When you get up to the tree, your instinct is to grab the trunk with the clam, but if you’re holding it, the saw will bind. You’ve got to cut the tree and then close the clam almost simultaneously. If you’re off, the tree can fall back and land on the machine.
Once the tree’s cut and you’ve got a hold of it, you need to move it to where you want to lay it. Remember in little league when they showed you how to balance the bat in your hand? (He demonstrates.) You need to find the balance point of the tree.
It takes a while to get the hang of it. It takes more brains than balls.
— Greg Haskins
We’re having some logging done this spring, which is not a phrase that an ecologically-sensitive person is supposed to utter. The ground in April is wet, of course, which can lead to ruts and unnecessary soil disturbance. The bark on the growing trees is getting loose, as the sap flows and the trees move into high-gear making leaves; this means that the trees left standing are more vulnerable to injury than they are in winter, when they’re dormant.
And yet technology, and the right logger, is allowing us to push back on this conventional wisdom.
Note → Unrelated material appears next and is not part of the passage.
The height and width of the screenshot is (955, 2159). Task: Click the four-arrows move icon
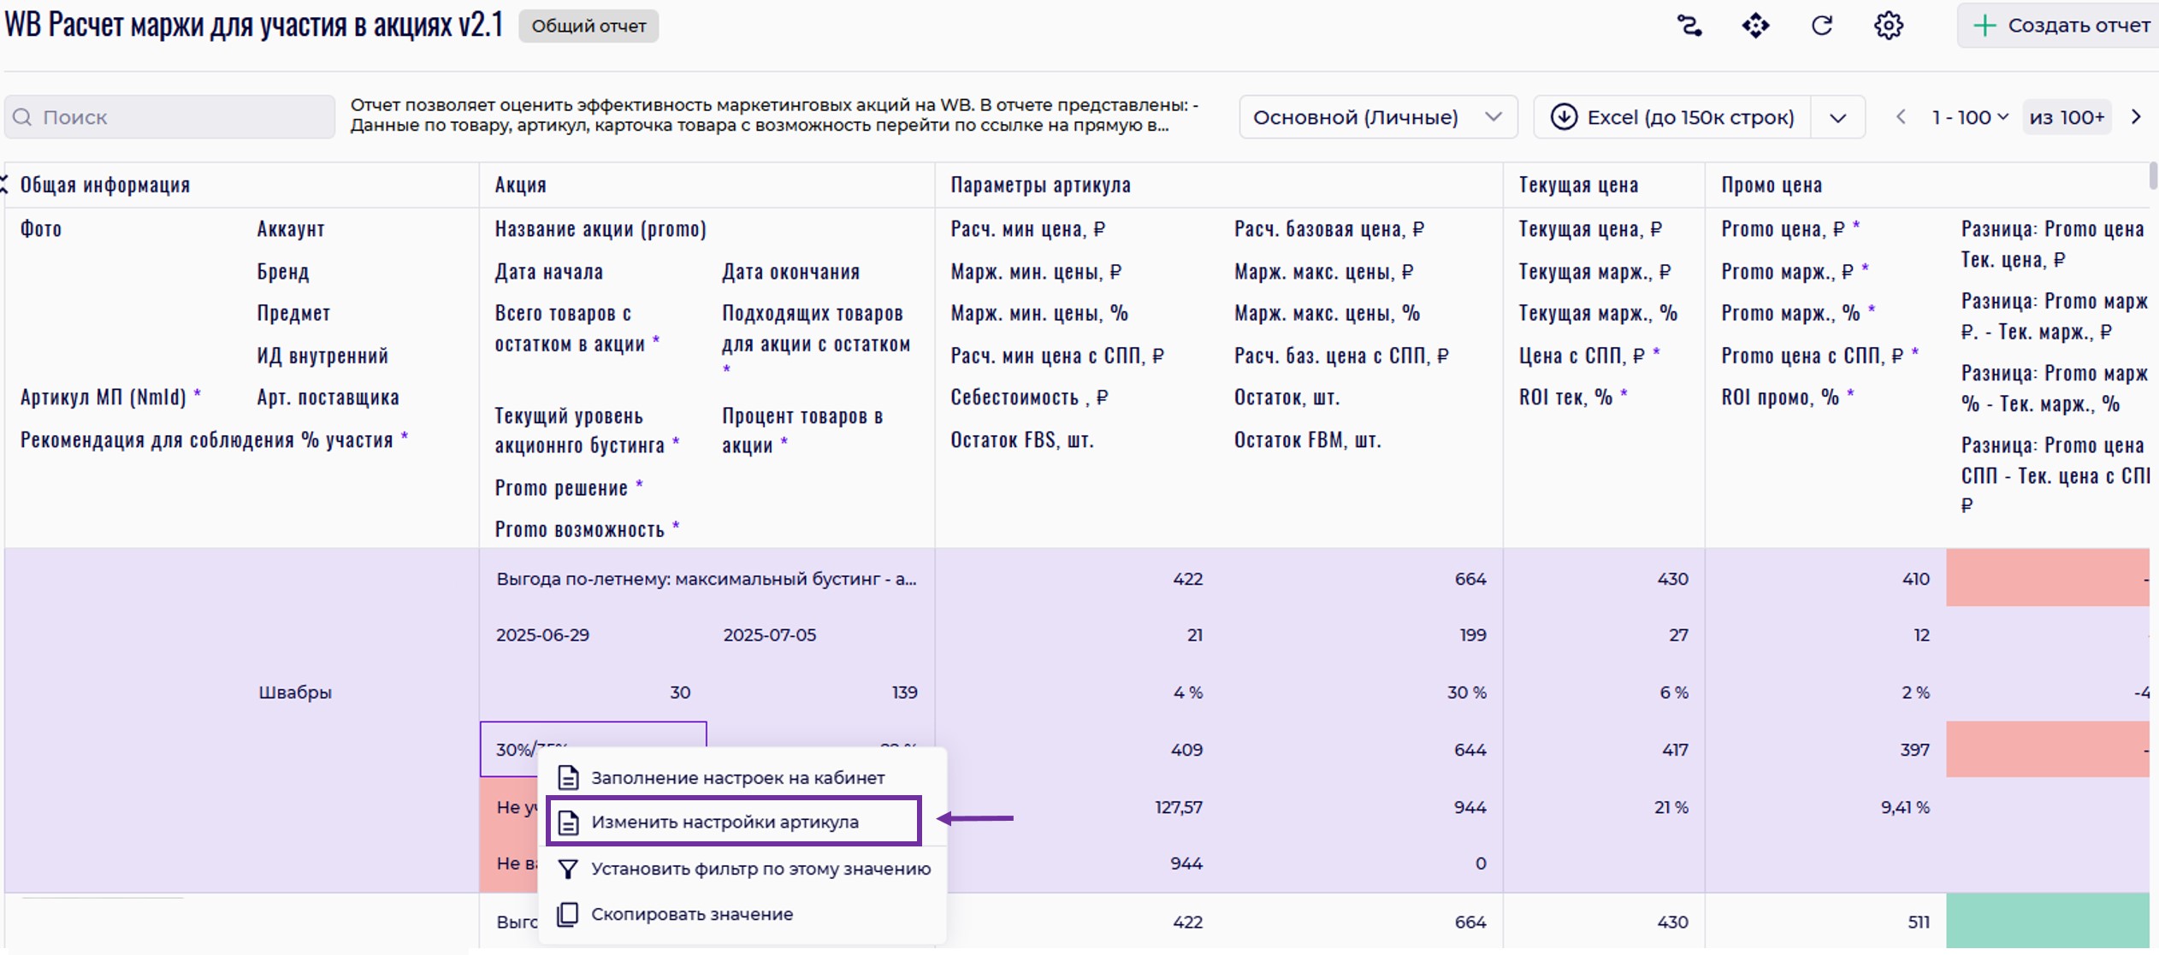[x=1755, y=26]
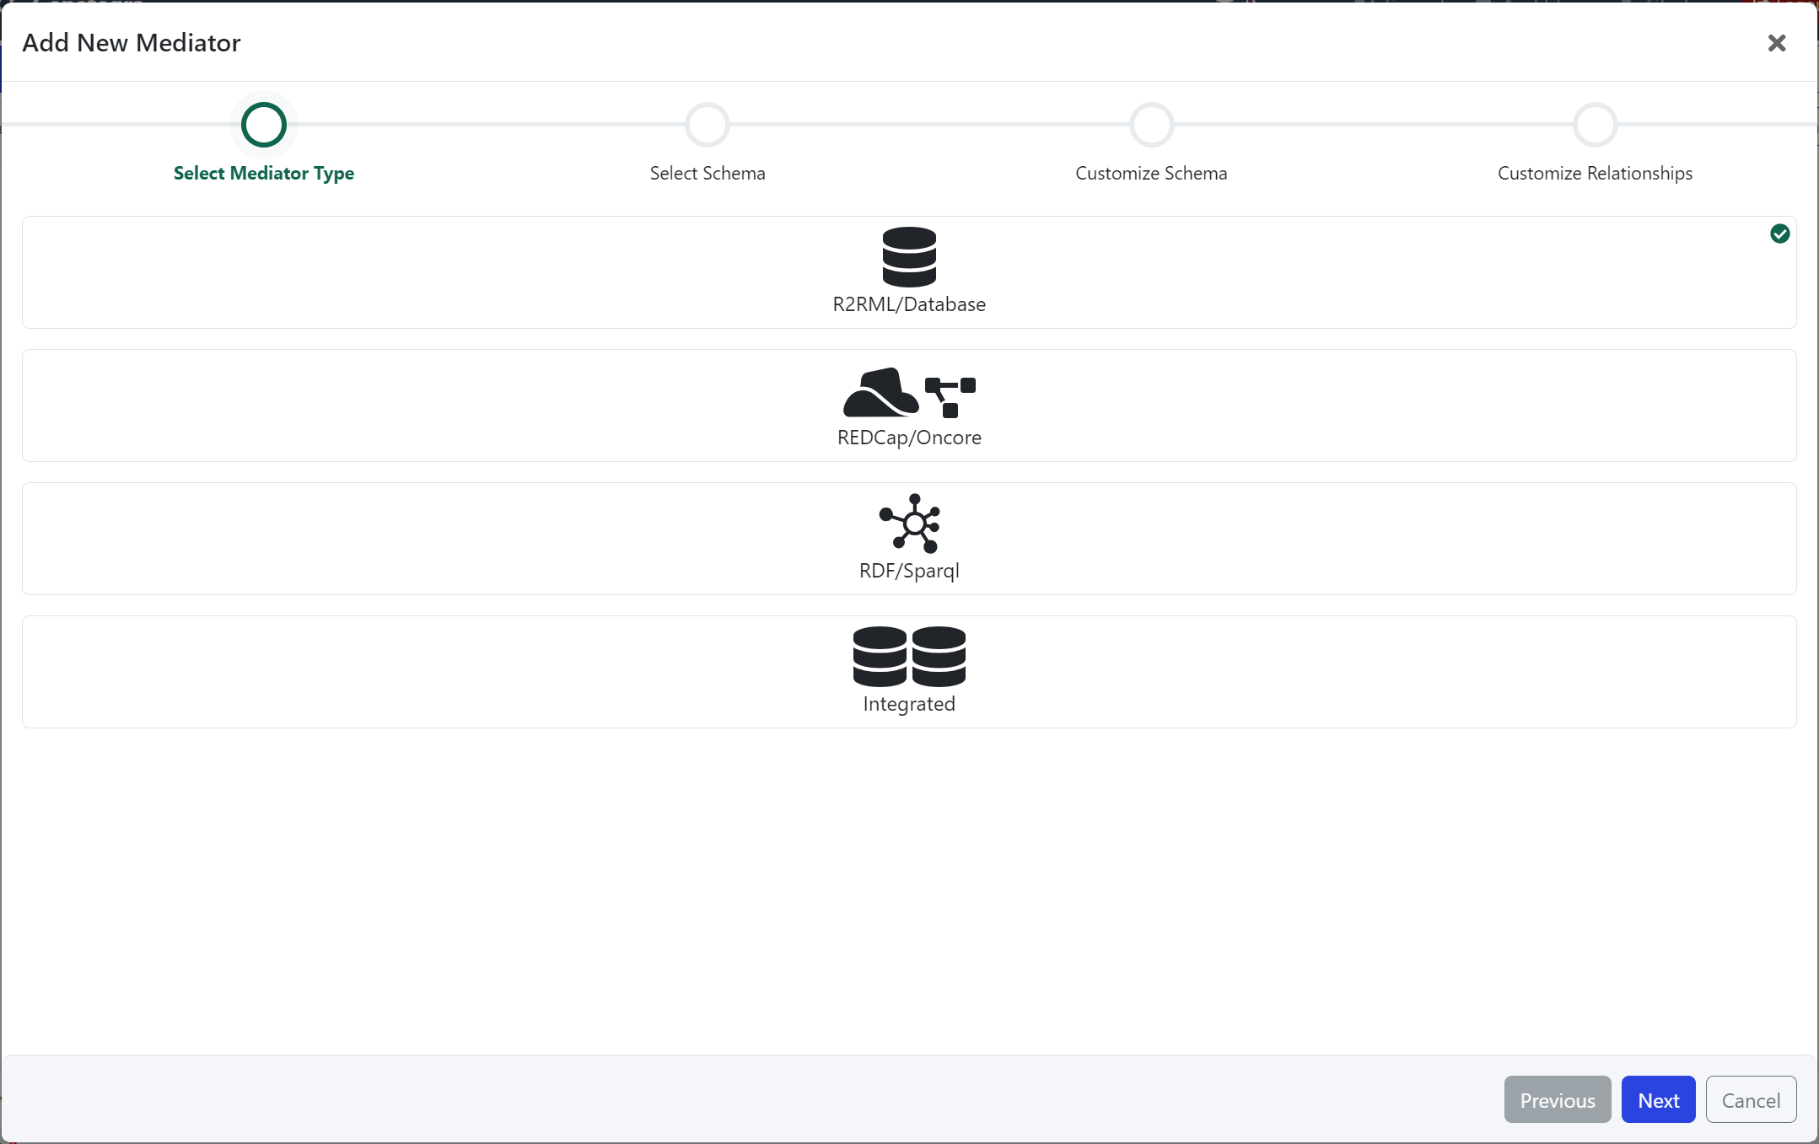Click the greyed Previous button
The width and height of the screenshot is (1819, 1144).
(x=1557, y=1100)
The machine in this picture is an 80,000-pound feller buncher. (To put that weight in perspective, the cutting head – just the cutting head – weighs as much as my full-sized pickup.) And yet it’s tracked, so the weight is distributed better than a skidder with four big tires. And as it cuts, it lays down brush and poles where needed to further cushion the ground.
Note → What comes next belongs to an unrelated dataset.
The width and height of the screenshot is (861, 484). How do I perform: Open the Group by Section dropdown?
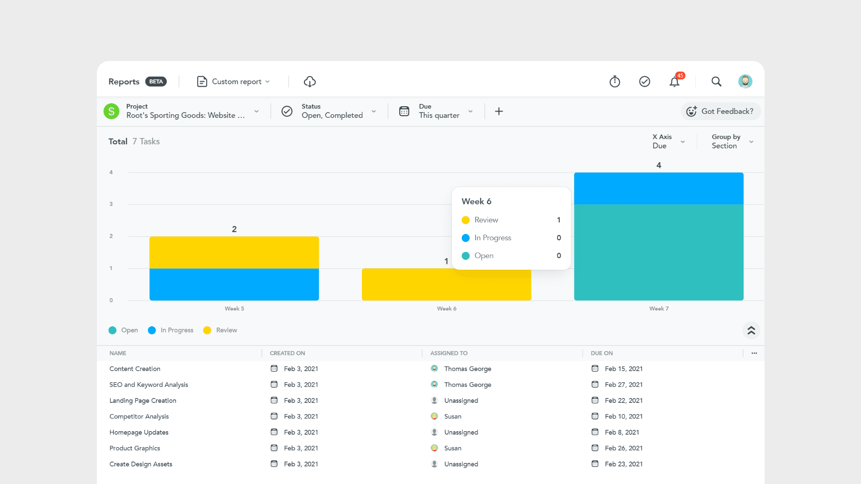coord(732,142)
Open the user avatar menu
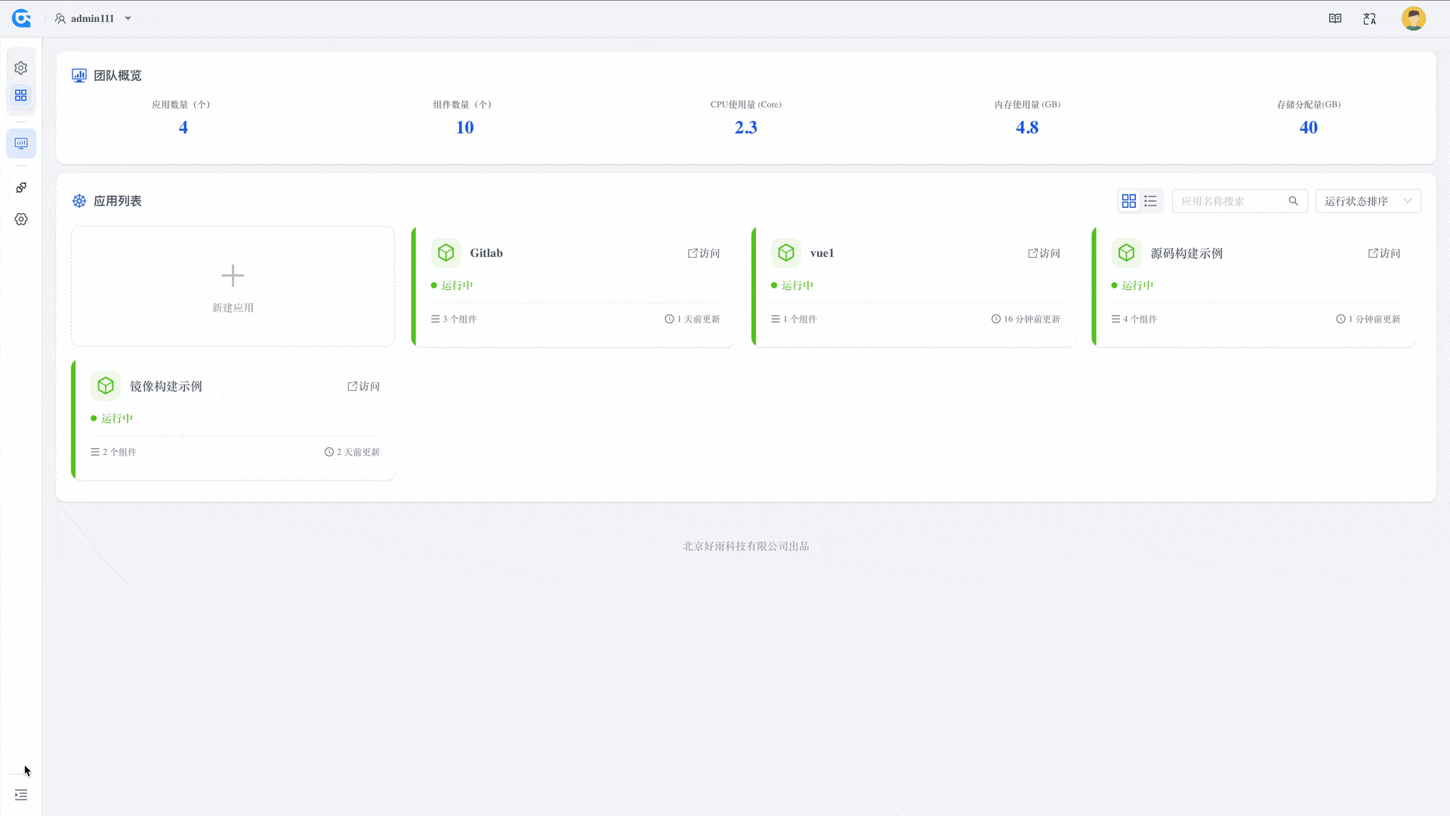Viewport: 1450px width, 816px height. click(1413, 18)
The operator, pictured above, is Greg Haskins, who works for Hunter Excavating in South Londonderry, Vermont. Picture him deftly moving the beast through the forest, reaching out with the boom to cut the marked trees; bear-hugging, balancing, lifting them, then moving them and setting them down in a way and in a place where they won’t disturb the standing trees. You can see from the picture below the work he did. No gashes on any of the crop trees. (This is destined to become part of a sugarbush, if you’re wondering why the crop trees are marginal-looking red maple.) No jagged crowns. Minimal soil disturbance.
People like me – it might be safe to say people like us – tend to distrust technology, especially big, loud, imposing technology. And to be fair, there are applications where you can watch a feller-buncher mow through a forest and get chills. But when they’re used thoughtfully, and wielded skillfully, it’s hard to be nostalgic for the old chainsaw and cable-skidder method, which was crude at best. As I watched Haskins work, I marveled at how fast, and efficient, and clean the work was.